The modulation function m1(t) consists of a periodic component that changes the initial tube scan depth around its set point and an x voltage that sets the initial tube scan depth, i.e., a signal generator that is combined in a summing circuit 78. 73 and the adjustable power supply 72. The signals at multipliers 74, 75 result from depth modulation. Before being sent to the ゜゜x゛ and ゜y゛ galvanometers, these signals are passed through an amplifier 76 to increase their power.
, 77 (NatiOrkllSemiconductO
rLHOO2l). These signals are fed directly to the ``゜x゛'' and ゜゜y゛ galvanometers 34a, 36a. The galvanometer mirrors 34, 36 are generally capable of approximately sinusoidal oscillation. Therefore, the shape of the trace It is important that the changes in the time-dependent constants m1 and M2 are continuous and gradual even if there is a decrease in magnitude or angle.The equation representing the output signal of each element is as follows: be.

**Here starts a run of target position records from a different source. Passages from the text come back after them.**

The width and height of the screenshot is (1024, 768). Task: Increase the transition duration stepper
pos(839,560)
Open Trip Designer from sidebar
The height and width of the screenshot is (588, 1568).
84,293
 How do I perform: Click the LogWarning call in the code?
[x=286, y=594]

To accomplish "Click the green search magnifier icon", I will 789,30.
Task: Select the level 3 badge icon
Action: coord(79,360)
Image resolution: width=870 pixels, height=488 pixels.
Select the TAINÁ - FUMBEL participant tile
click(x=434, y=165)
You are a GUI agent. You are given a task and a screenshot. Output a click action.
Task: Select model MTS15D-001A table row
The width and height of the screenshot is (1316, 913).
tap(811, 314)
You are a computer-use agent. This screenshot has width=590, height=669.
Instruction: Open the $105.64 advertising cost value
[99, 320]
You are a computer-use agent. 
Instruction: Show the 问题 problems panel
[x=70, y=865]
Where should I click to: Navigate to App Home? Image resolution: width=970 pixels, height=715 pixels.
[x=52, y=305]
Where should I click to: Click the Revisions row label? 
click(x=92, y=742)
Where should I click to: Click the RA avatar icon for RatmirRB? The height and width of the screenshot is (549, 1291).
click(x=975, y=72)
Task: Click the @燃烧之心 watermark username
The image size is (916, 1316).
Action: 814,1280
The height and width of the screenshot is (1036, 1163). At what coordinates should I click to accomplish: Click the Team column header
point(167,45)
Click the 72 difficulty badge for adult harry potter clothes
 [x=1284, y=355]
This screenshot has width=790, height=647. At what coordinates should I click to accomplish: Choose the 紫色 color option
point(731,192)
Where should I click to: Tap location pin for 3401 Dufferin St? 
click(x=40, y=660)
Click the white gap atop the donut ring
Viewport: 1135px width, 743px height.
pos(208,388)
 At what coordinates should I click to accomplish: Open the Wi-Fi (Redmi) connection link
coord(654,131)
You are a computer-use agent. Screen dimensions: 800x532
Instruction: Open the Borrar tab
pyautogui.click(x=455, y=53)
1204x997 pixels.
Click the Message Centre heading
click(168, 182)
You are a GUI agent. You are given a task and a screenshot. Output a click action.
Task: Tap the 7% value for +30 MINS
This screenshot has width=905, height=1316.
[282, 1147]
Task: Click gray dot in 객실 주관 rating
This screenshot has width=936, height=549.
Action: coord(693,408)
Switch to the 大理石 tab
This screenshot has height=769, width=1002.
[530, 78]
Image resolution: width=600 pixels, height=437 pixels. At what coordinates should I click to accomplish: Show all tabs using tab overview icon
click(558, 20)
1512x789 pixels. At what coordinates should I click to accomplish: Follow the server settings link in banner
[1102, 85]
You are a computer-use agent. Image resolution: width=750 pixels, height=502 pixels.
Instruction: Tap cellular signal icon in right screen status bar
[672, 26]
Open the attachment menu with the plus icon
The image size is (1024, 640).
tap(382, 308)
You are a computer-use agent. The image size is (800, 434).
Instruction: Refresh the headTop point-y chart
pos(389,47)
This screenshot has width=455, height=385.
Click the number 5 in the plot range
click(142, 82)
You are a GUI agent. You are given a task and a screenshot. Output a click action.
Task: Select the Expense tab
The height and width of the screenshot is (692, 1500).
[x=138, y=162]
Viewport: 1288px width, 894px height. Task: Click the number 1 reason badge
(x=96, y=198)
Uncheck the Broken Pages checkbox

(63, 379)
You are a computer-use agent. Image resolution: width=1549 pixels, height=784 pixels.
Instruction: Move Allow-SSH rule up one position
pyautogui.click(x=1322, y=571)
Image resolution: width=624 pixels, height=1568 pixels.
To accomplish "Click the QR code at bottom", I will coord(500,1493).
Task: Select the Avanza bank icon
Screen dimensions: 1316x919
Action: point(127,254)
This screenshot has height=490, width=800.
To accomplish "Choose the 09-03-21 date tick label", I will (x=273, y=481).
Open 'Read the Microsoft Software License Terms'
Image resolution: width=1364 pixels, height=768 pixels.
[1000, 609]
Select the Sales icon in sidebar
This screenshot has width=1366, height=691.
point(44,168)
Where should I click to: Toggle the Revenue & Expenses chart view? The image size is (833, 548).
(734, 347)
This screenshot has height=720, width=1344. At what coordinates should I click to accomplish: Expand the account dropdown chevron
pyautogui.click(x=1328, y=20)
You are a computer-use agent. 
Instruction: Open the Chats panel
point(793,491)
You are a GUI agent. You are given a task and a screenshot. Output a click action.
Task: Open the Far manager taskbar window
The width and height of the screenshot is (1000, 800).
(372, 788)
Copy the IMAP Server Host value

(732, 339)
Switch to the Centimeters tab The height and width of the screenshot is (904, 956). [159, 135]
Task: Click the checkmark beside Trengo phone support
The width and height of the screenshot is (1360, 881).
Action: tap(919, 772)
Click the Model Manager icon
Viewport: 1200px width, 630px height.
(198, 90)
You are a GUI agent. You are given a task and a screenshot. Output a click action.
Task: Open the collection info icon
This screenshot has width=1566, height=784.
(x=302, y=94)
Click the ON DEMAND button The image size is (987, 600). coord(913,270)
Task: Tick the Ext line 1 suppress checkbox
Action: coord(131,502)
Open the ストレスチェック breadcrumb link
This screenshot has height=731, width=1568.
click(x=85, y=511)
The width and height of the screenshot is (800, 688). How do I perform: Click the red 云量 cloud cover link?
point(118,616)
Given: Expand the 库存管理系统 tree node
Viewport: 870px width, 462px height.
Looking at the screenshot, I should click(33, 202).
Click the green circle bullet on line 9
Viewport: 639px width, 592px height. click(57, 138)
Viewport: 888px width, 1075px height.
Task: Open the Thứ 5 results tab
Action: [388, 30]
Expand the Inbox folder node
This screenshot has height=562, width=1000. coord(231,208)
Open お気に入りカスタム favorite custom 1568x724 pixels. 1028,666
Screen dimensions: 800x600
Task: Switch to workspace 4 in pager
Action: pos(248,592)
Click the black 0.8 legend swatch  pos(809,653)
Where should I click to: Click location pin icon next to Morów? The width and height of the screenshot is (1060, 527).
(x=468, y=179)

[Brief explanation of the drawing]

FIG. 1 is a perspective view of the apparatus of the invention for a yarn tube. FIG. 2 is a simplified diagram of the optical portion of the device including the photodetector associated with the yarn tube. FIG. 3 is a block diagram of a drive circuit for vibrating the mirror shown in FIG. 2. Figure 4 is the second
Another drive circuit for vibrating the mirror shown in the figure. 10;
Tube, 12; Barcode label, 22: Wide-angle lens, 24; Field lens, 26; Optical axis, 28
; light beam, 34; first light beam deflector, 36; second light beam deflector, 38; photodetector.

Claims (1)

Claims: 1. An apparatus for scanning a light-reflecting barcode label 12 disposed on the interior surface of a tube 10 and providing an encoded signal; with a wide-angle lens 22 having an optical axis 26;
a wide-angle lens disposed in close proximity to the tube, the optical axis and the longitudinal axis of the tube substantially coinciding;
A field lens 24 that is a little apart from the wide-angle lens 22 and coaxial with it; generates a slightly convergent light beam 28 at a position a little distance from the tube 10 and the optical axis, and directs the beam into a path almost parallel to the optical axis. Directing means 30, 32
and; a first optical beam deflector 3 disposed in the path for receiving the optical beam 28 and deflecting it from the path in the direction of the optical axis 26.
4; the optical axis 2 for receiving the light from the first light beam deflector and reflecting it towards the field lens 24 so that all the light is received by the field lens 24;
6 a centrally placed second optical beam deflector 36; for mutually deflecting the beams along a second path extending from the optical axis 26 and rotating about it as it approaches the field lens 24; , means 33, 34a, 35, 36a for vibrating the first deflector and the second deflector 34, 36 substantially sinusoidally in a phase-controlled relationship; a bar disposed on the inner surface of the tube 10; for receiving light reflected from code label 12 and providing an encoded signal;
the wide-angle lens 22 and the tube 10 on the optical axis 26;
and a photodetector 38 interposed therebetween. 2. The device according to claim 1, wherein the wide-angle lens 22 is a fisheye lens. 3. Device according to claim 1, characterized in that said means for generating a slightly convergent light beam comprises a laser tube (30) and a convergent lens (32). 4. The apparatus of claim 1, further comprising a signal decoder (16) coupled to the optical deflector (38).